Transcribe exactly, and only, the lines from the one with "You are a GUI" through the end of the records below, including both of those lines. Skip all pictures.

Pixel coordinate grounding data

------------------------------

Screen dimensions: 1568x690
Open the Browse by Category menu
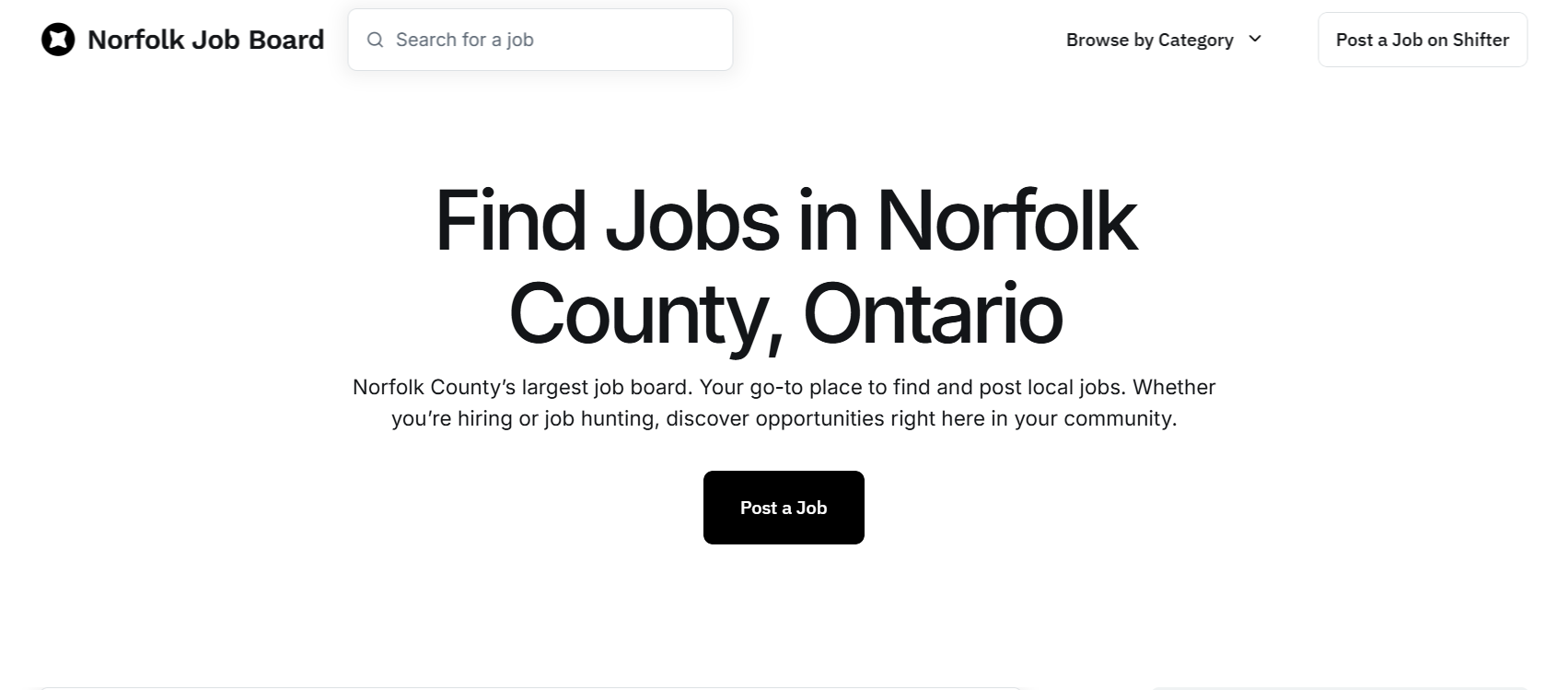click(x=1149, y=40)
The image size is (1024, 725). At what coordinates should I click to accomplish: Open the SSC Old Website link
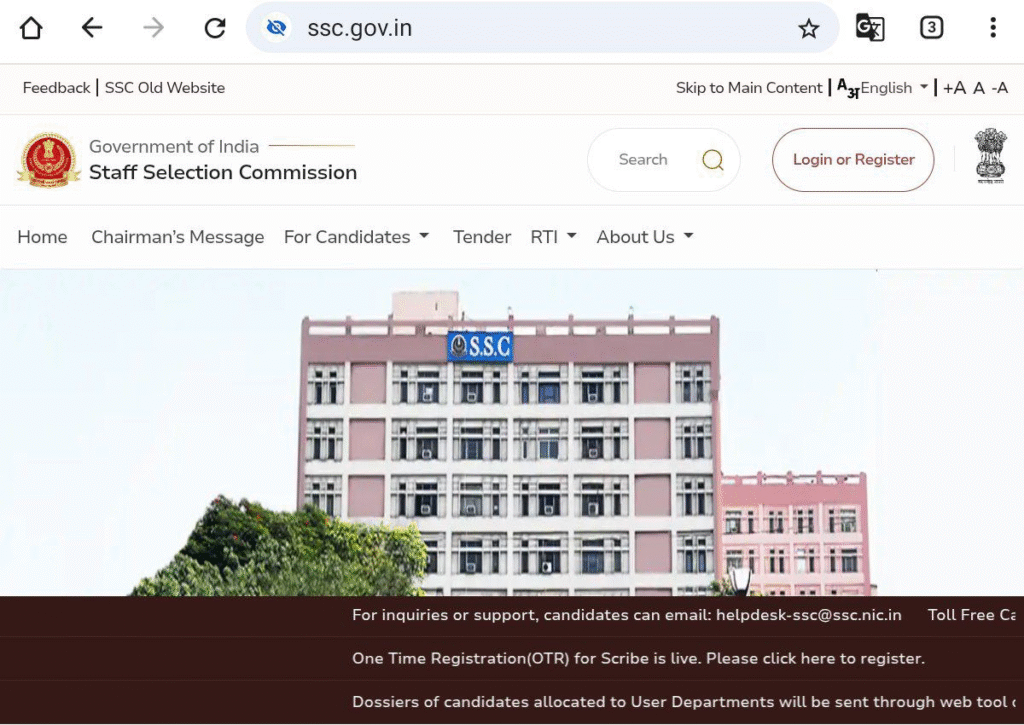click(x=165, y=88)
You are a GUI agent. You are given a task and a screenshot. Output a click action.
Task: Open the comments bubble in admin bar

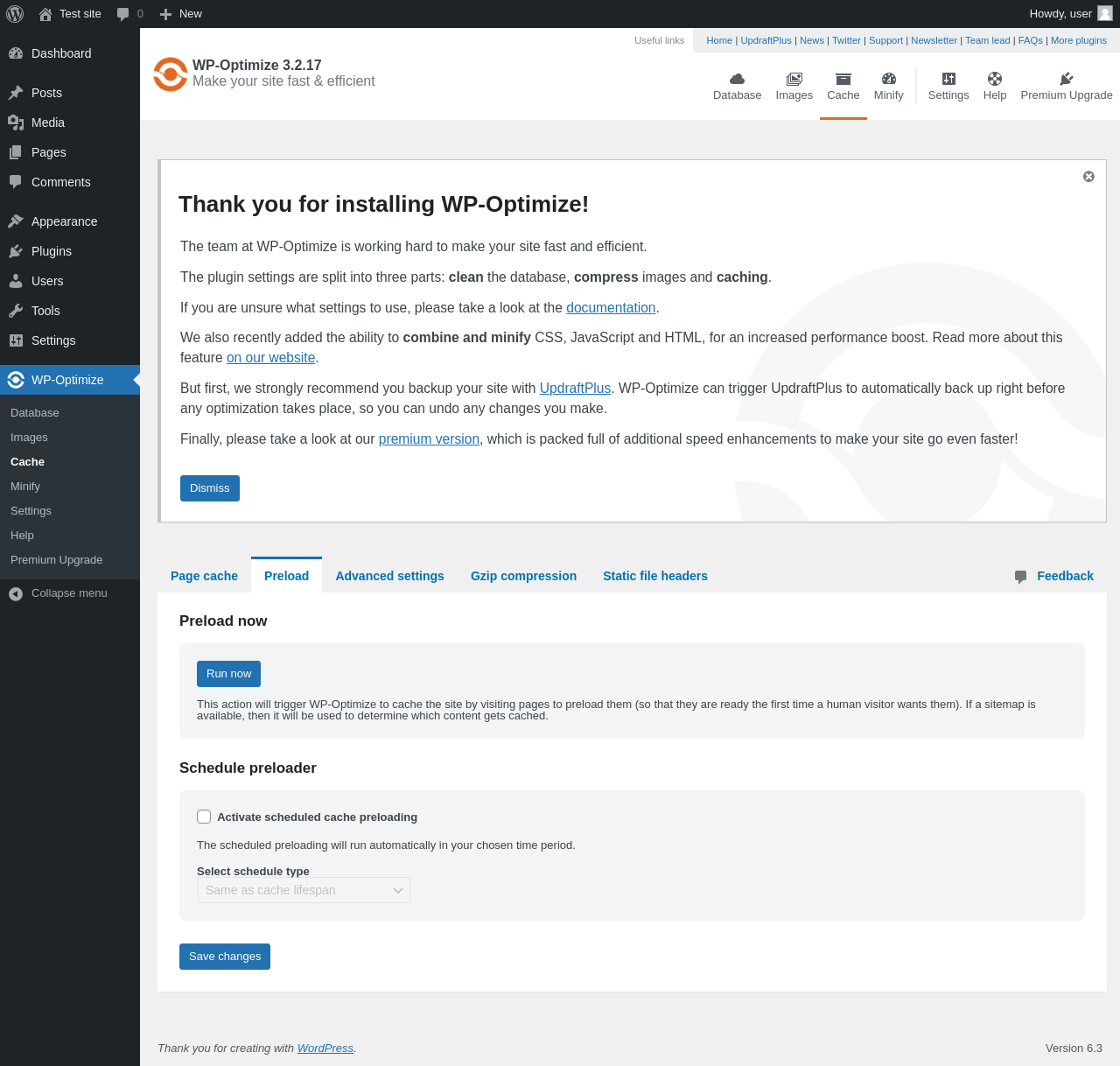(130, 14)
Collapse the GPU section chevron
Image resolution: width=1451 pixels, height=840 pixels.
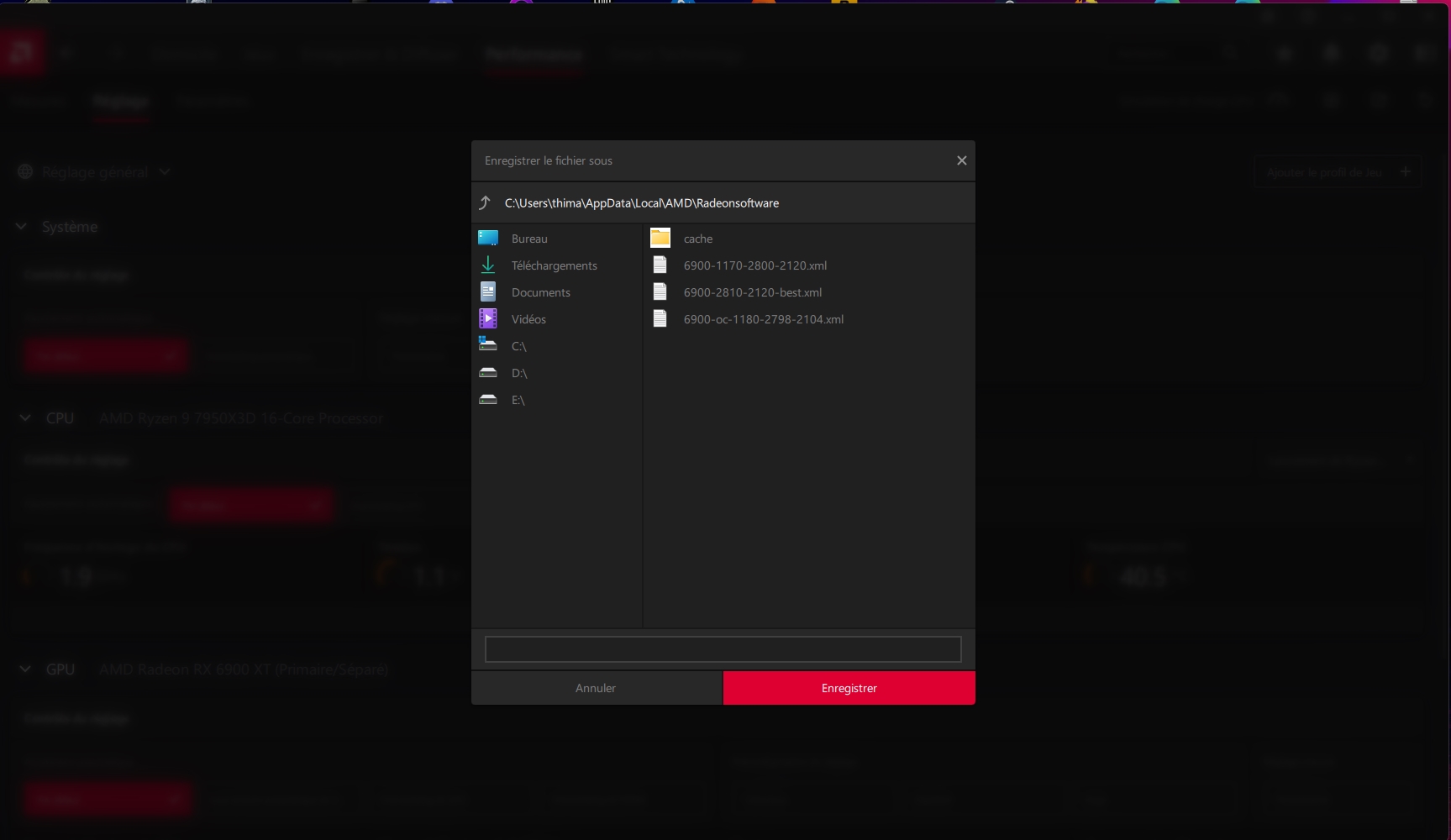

------------------------------

Exercise response
You are a GUI agent. You are given a task and a screenshot. Output a click action.
Task: Open the comments bubble in admin bar

(130, 14)
Collapse the GPU section chevron
Image resolution: width=1451 pixels, height=840 pixels.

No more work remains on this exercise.